Only the OS, loaded apps and the download folder go on the internal memory.
Frequently backup the SD card to at least 2 hhds that are physically and electronically isolated from each other and not attached to the PC.
You may be able to get it to boot into Safe Mode to retrieve your data. Don't count of this in the future!
I should also point out that the Android platform should be very stable; any system instability is often the only if any sign you'll get before a crash. Take any signs of instability seriously.
A crash is normally caused by poorly written 3rd party apps including malware. Pre-Pie OS's are suspectable to a rootkit that can't be eliminated by a factory reset. The phone's firmware must be reflashed. Also suspect malware when abnormal behavior is noticed and act fast to limit damage. Any download (including jpegs) or recent apps are suspect.

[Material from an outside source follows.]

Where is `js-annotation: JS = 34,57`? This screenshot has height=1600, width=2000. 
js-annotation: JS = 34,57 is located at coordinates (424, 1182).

My current OS load is around a year or older. Still fast and stable. Not one crash. It's heavily but sanely used. This is what Android is capable of.

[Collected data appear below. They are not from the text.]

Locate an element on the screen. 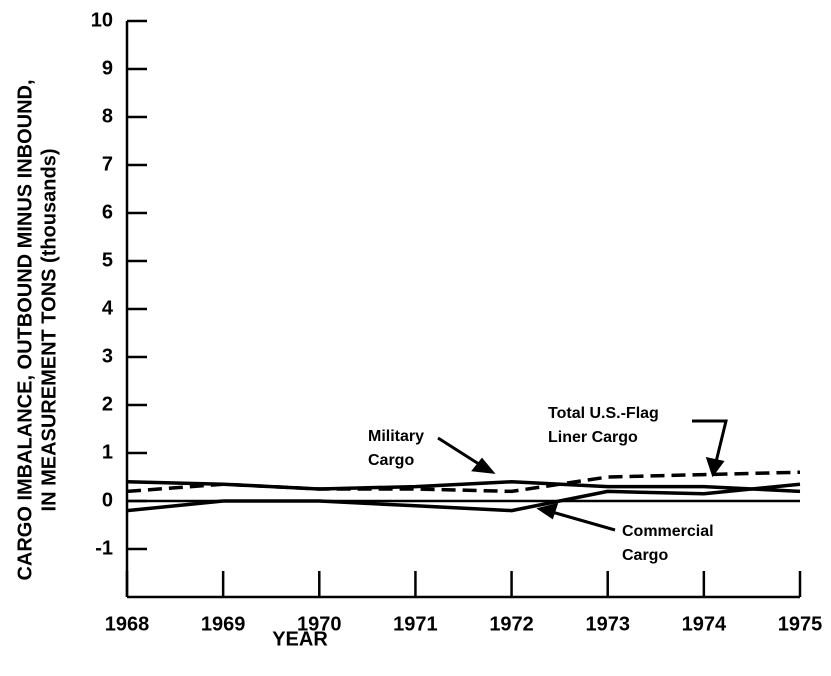  y-tick-label: 10 is located at coordinates (102, 20).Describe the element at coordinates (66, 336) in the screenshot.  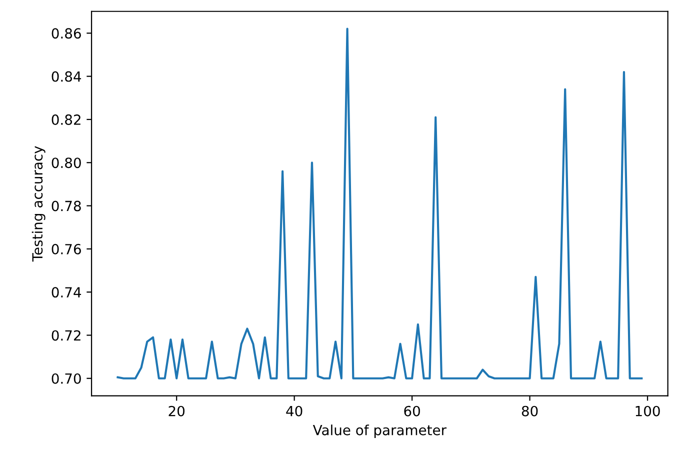
I see `y-tick-label: 0.72` at that location.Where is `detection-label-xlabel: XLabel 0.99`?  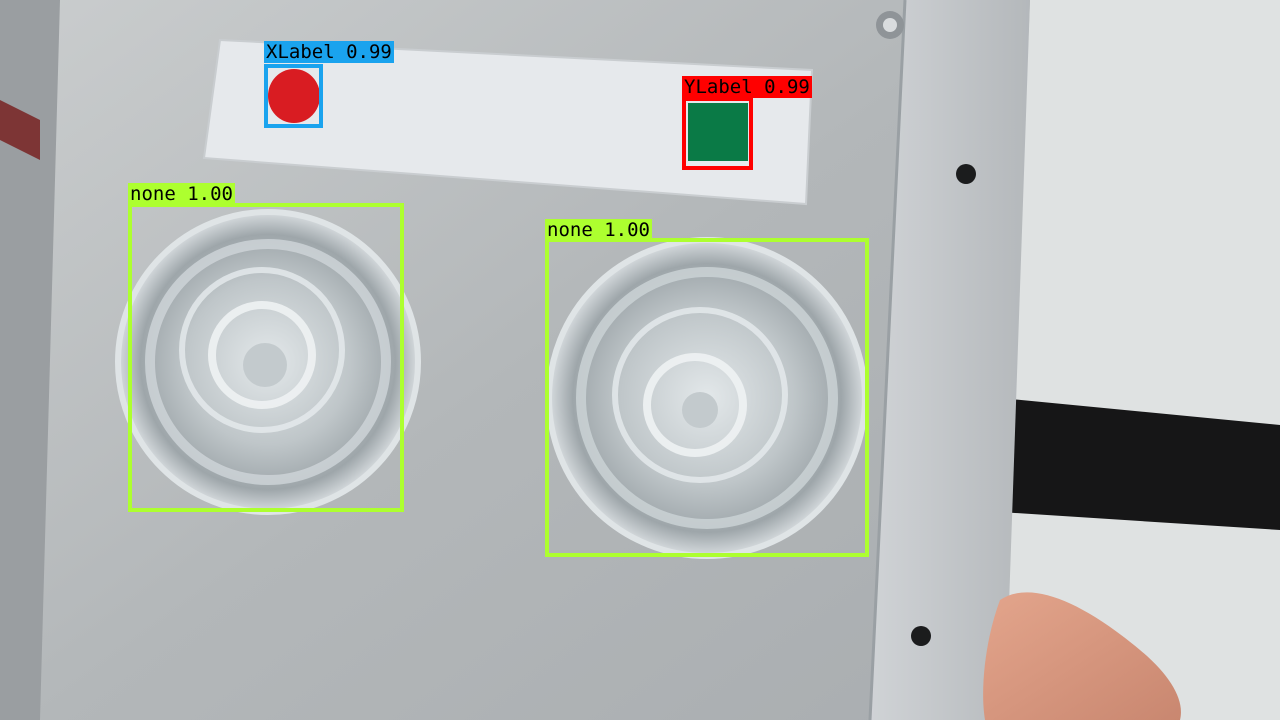
detection-label-xlabel: XLabel 0.99 is located at coordinates (329, 52). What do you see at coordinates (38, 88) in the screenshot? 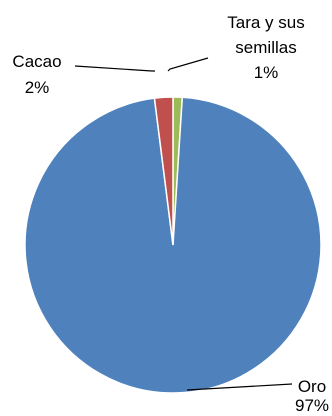
I see `slice-percent-cacao: 2%` at bounding box center [38, 88].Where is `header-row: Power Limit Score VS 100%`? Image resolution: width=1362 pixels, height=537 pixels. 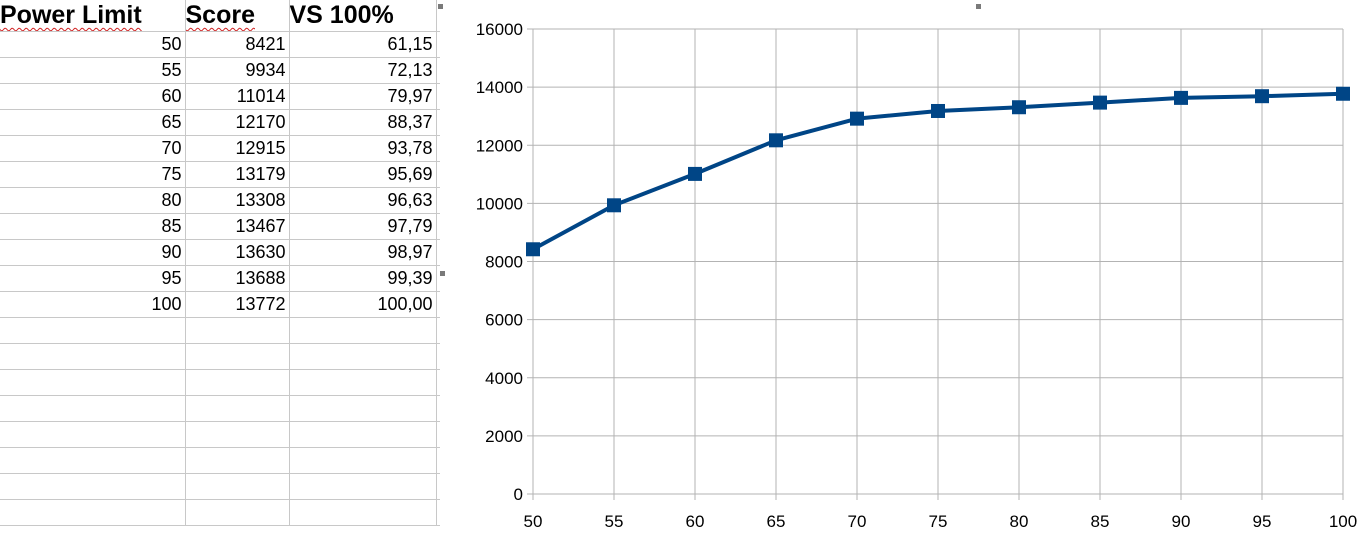 header-row: Power Limit Score VS 100% is located at coordinates (220, 16).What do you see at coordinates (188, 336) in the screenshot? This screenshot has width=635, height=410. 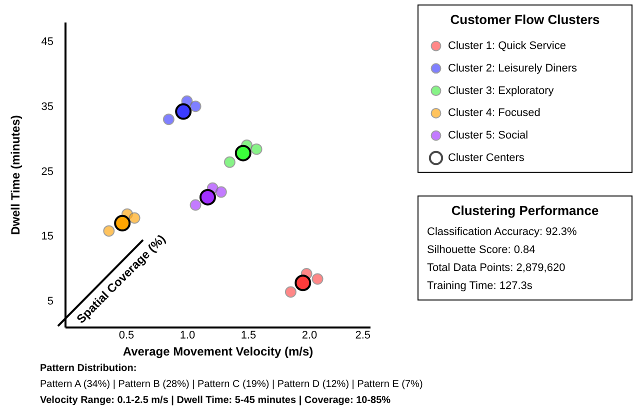 I see `x-tick-label: 1.0` at bounding box center [188, 336].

In 1.5 years I picked off one trojan preloader and an malicious scripted jpeg before they could do any real damage. The former didn't recieve it's needed second download before being discovered and the latter damaged some files in the download folder before being deleted that same day it was downloaded by me. The preloader was an unauthorized browser download, a real nasty one too. Always look over your download folder contents frequently especially after a questionable encounter
Delete any unknown content. Vet files before allowing them into your database from the download folder. Online Virustotal is a useful tool for malware detection in files/apps.
blackhawk said:
I should also point out that the Android platform should be very stable; any system instability is often the only if any sign you'll get before a crash. Take any signs of instability seriously.
A crash is normally caused by poorly written 3rd party apps including malware. Pre-Pie OS's are suspectable to a rootkit that can't be eliminated by a factory reset. The phone's firmware must be reflashed. Also suspect malware when abnormal behavior is noticed and act fast to limit damage. Any download (including jpegs) or recent apps are suspect.
My current OS load is around a year or older. Still fast and stable. Not one crash. It's heavily but sanely used. This is what Android is capable of.
In 1.5 years I picked off one trojan preloader and an malicious scripted jpeg before they could do any real damage. The former didn't recieve it's needed second download before being discovered and the latter damaged some files in the download folder before being deleted that same day it was downloaded by me. The preloader was an unauthorized browser download, a real nasty one too. Always look over your download folder contents frequently especially after a questionable encounter
Delete any unknown content. Vet files before allowing them into your database from the download folder. Online Virustotal is a useful tool for malware detection in files/apps.
Click to expand...
Click to collapse
Thanks for your suggestions blackhawk !!